===== Supplied records
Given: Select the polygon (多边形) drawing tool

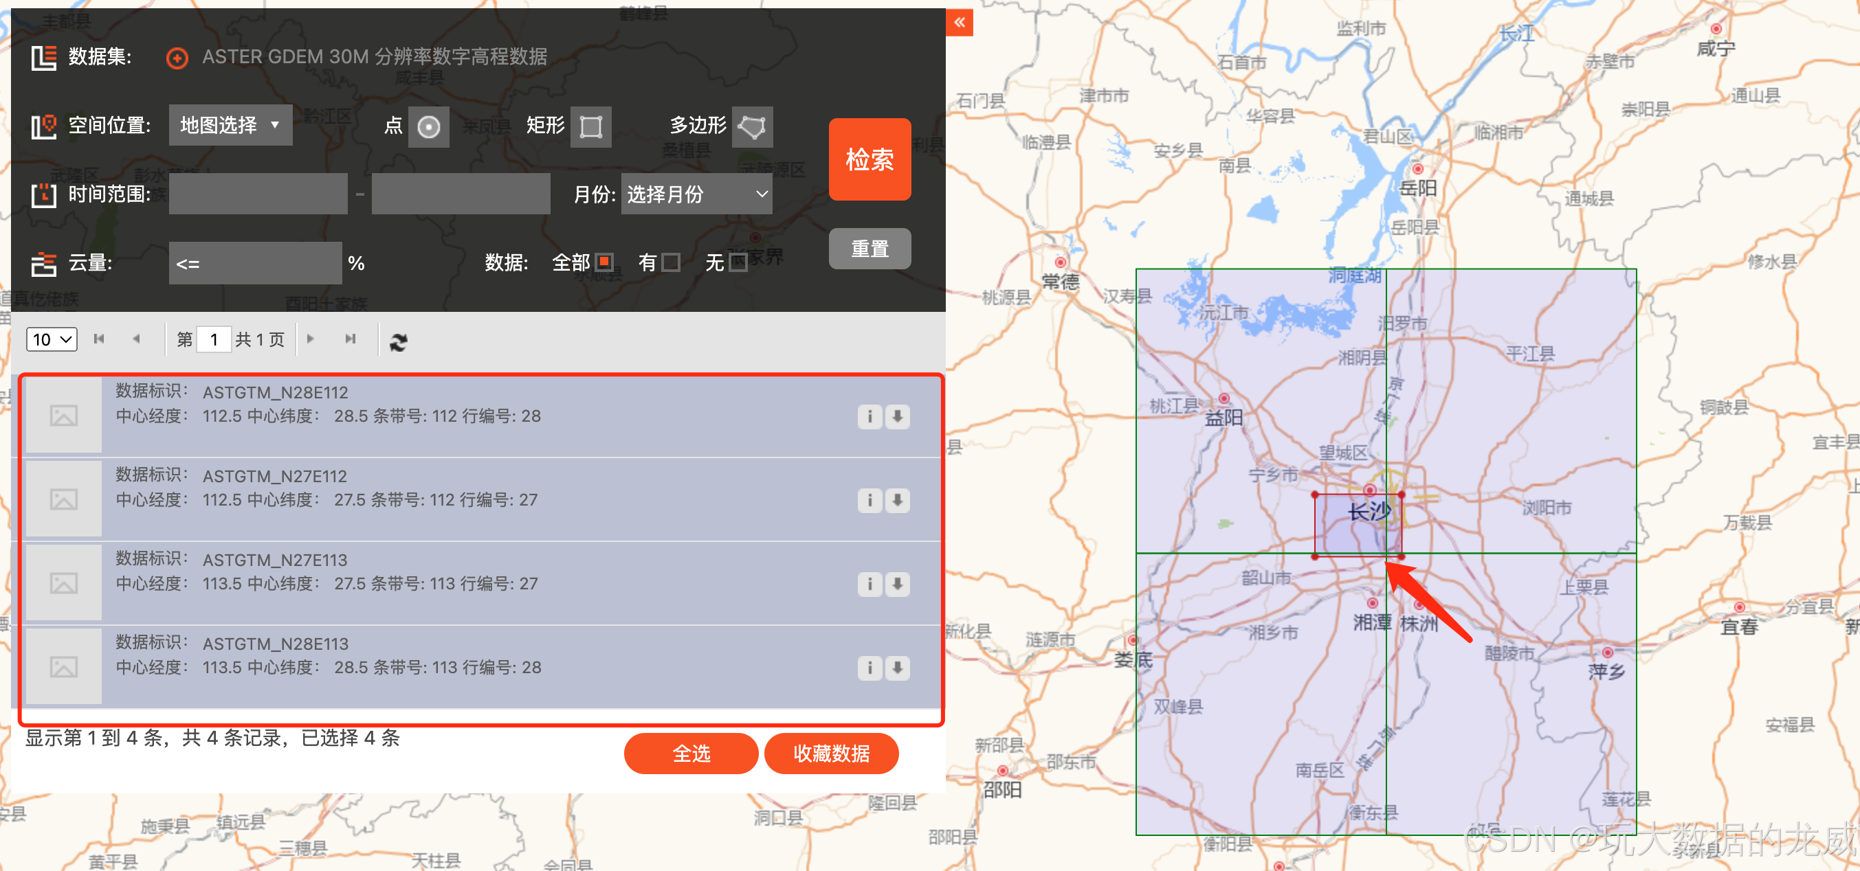Looking at the screenshot, I should [x=752, y=127].
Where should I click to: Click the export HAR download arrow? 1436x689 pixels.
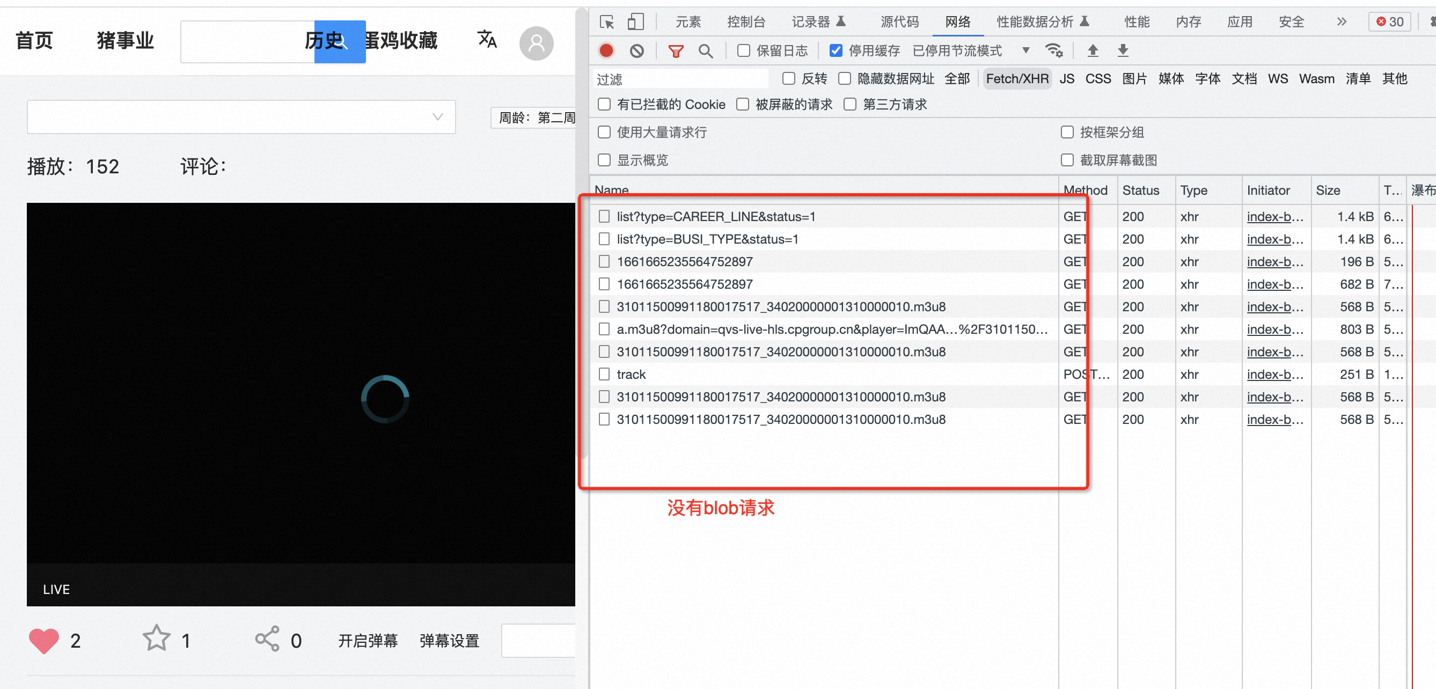(1123, 51)
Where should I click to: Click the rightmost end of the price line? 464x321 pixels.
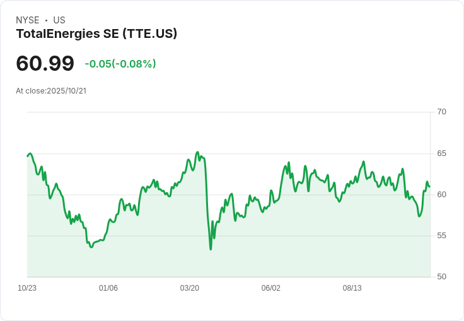tap(429, 186)
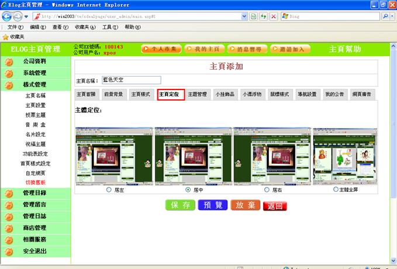Viewport: 397px width, 269px height.
Task: Click the 切換舊版 link in sidebar
Action: pyautogui.click(x=35, y=182)
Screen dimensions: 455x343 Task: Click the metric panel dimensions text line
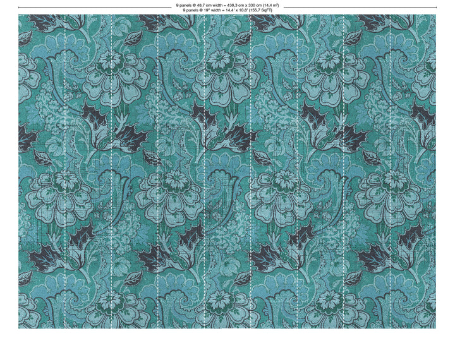pos(227,4)
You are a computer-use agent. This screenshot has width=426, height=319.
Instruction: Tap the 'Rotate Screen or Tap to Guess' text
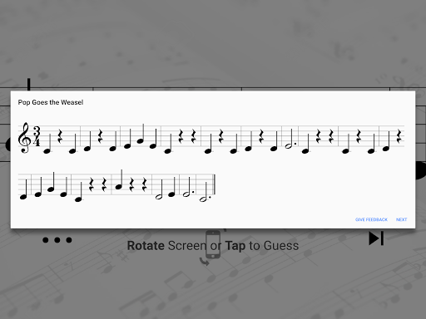tap(213, 246)
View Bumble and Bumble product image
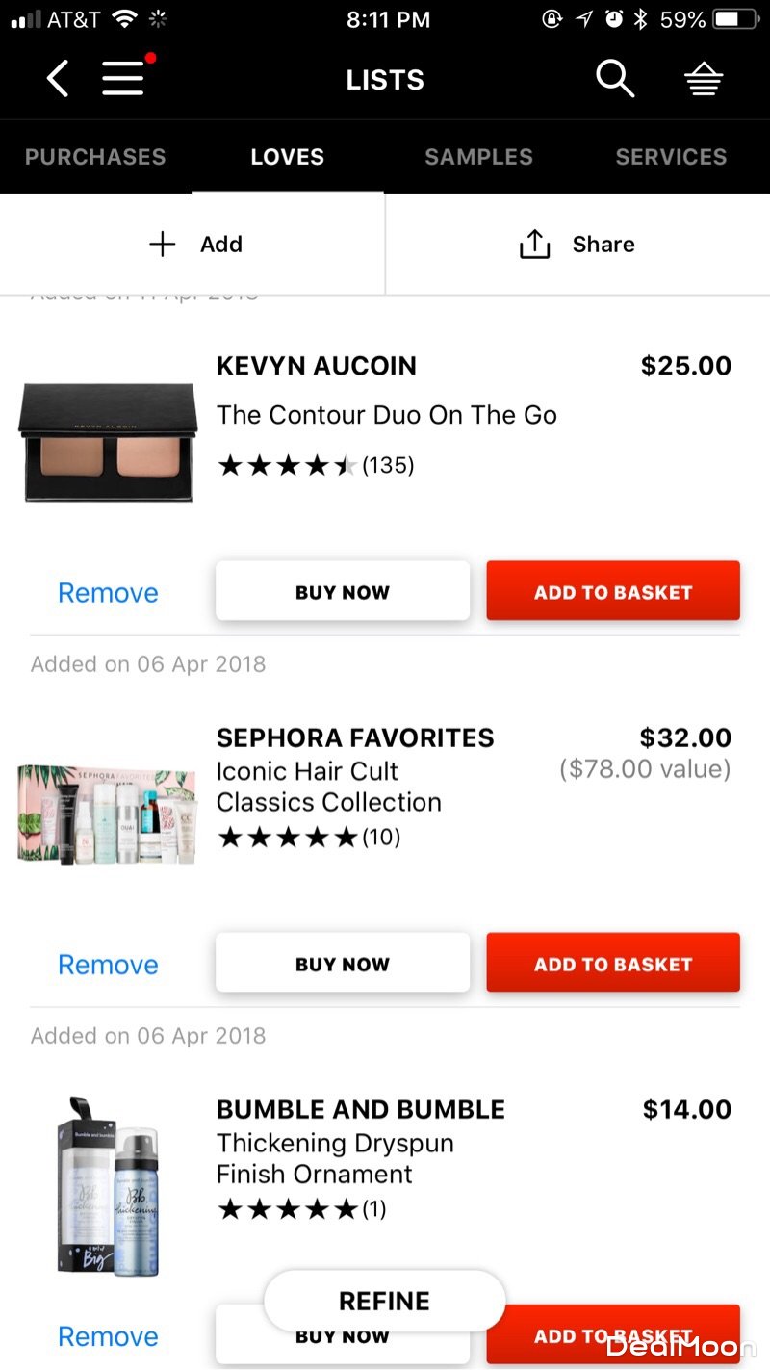The image size is (770, 1370). [x=108, y=1186]
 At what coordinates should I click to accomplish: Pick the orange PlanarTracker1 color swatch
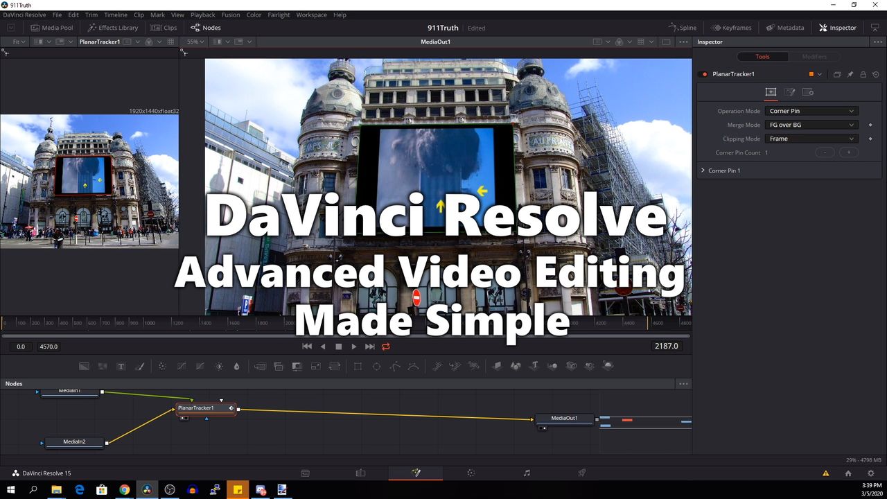tap(811, 74)
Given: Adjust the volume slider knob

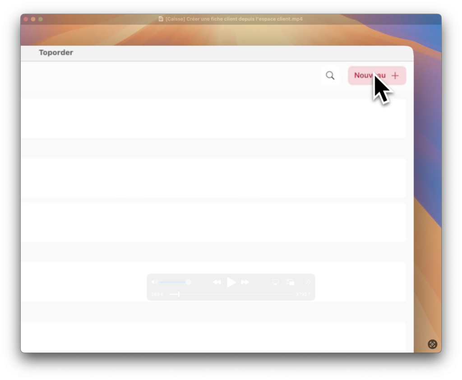Looking at the screenshot, I should [189, 282].
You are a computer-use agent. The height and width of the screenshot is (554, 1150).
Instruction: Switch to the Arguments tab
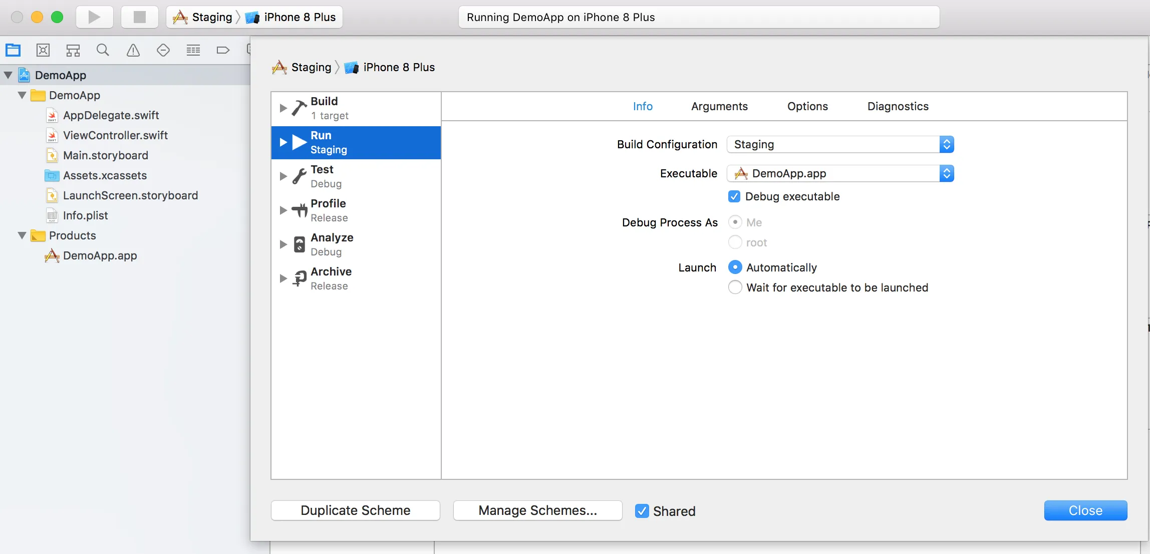(x=719, y=106)
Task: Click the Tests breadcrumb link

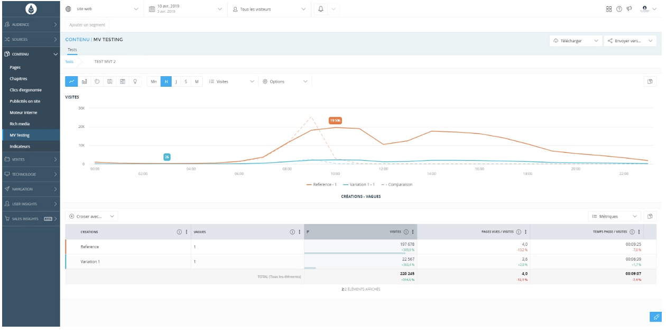Action: click(69, 61)
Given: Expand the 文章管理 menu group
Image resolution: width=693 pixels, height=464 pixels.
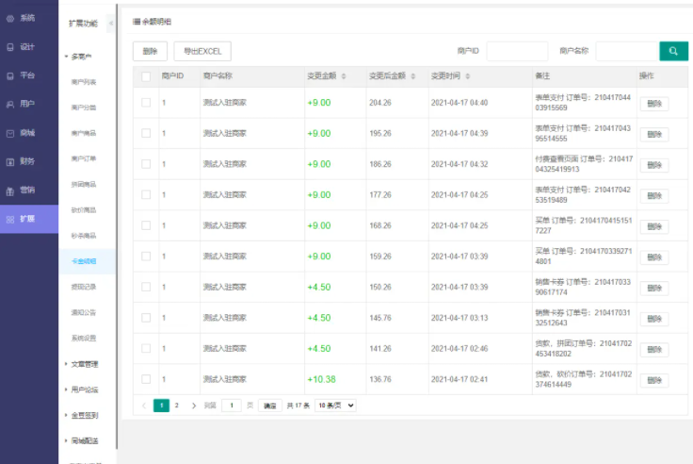Looking at the screenshot, I should tap(85, 364).
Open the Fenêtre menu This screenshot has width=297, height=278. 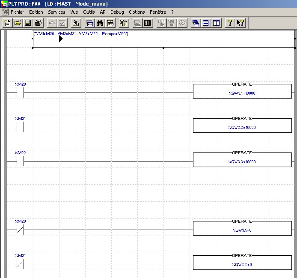158,12
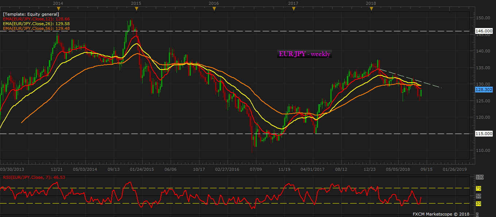Select the 115.000 price level tag
This screenshot has width=496, height=217.
[484, 134]
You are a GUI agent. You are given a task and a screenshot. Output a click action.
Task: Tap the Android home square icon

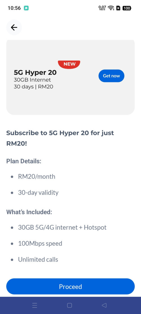tap(69, 305)
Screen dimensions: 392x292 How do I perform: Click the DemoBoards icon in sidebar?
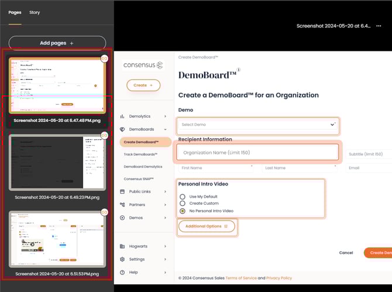[123, 129]
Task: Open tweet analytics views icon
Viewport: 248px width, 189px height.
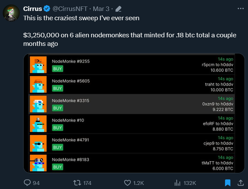Action: [179, 182]
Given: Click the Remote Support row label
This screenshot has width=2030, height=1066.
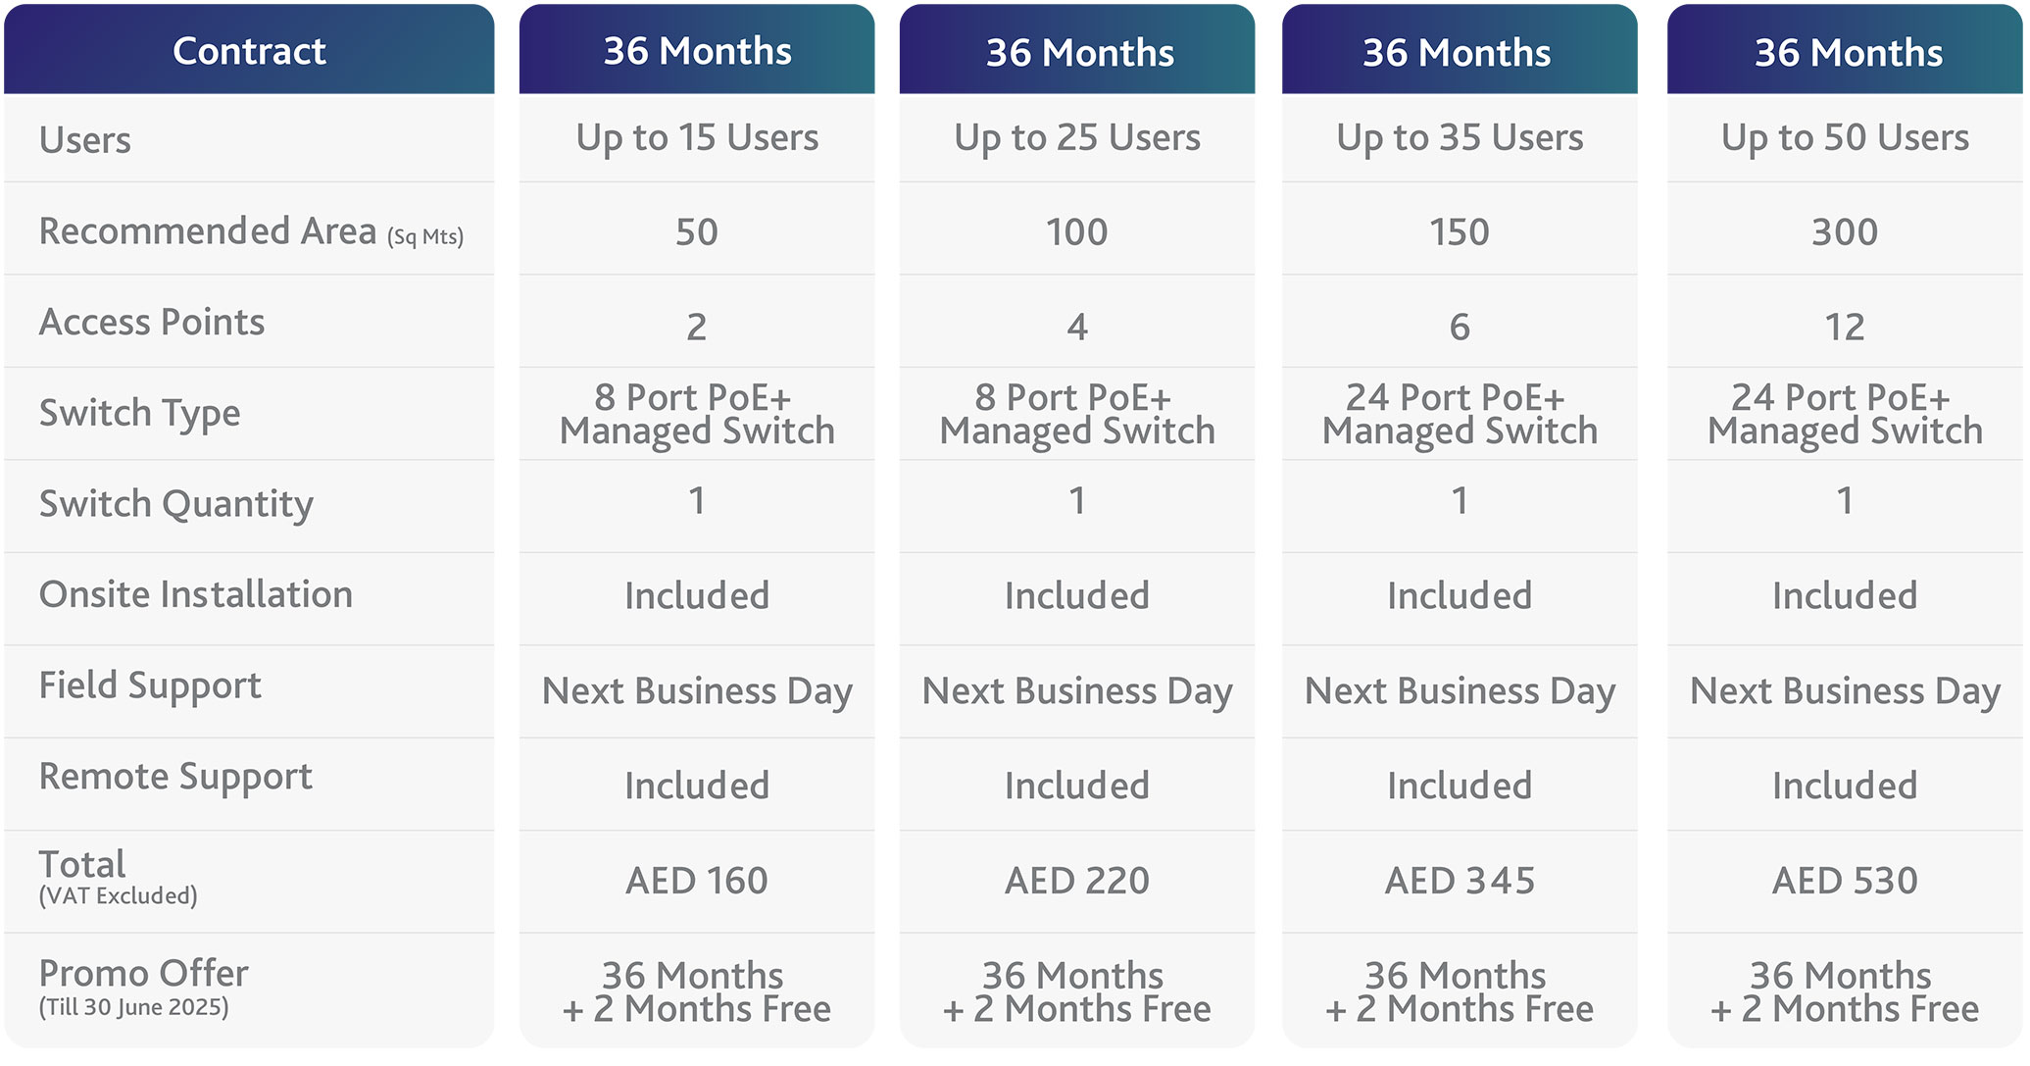Looking at the screenshot, I should point(175,777).
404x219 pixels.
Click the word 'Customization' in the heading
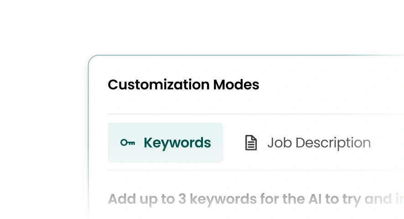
==========
▶ [Given task]:
Reproduce the items verbatim, beginning at the line containing "View Bumble and Bumble product image" and continuing through the line containing "Looking at the screenshot, I should tap(85, 364).", both lines included. Omit the pictures from your output.

▶ [Exercise output]:
View Bumble and Bumble product image
The image size is (770, 1370). [x=108, y=1186]
 At what coordinates should I click to accomplish: Pick the orange PlanarTracker1 color swatch
tap(811, 74)
Given: Adjust the volume slider knob

Looking at the screenshot, I should [189, 282].
You are a computer-use agent. The height and width of the screenshot is (554, 1150).
Instruction: Switch to the Arguments tab
(x=719, y=106)
Task: Click the Tests breadcrumb link

Action: click(69, 61)
Given: Expand the 文章管理 menu group
Image resolution: width=693 pixels, height=464 pixels.
Looking at the screenshot, I should tap(85, 364).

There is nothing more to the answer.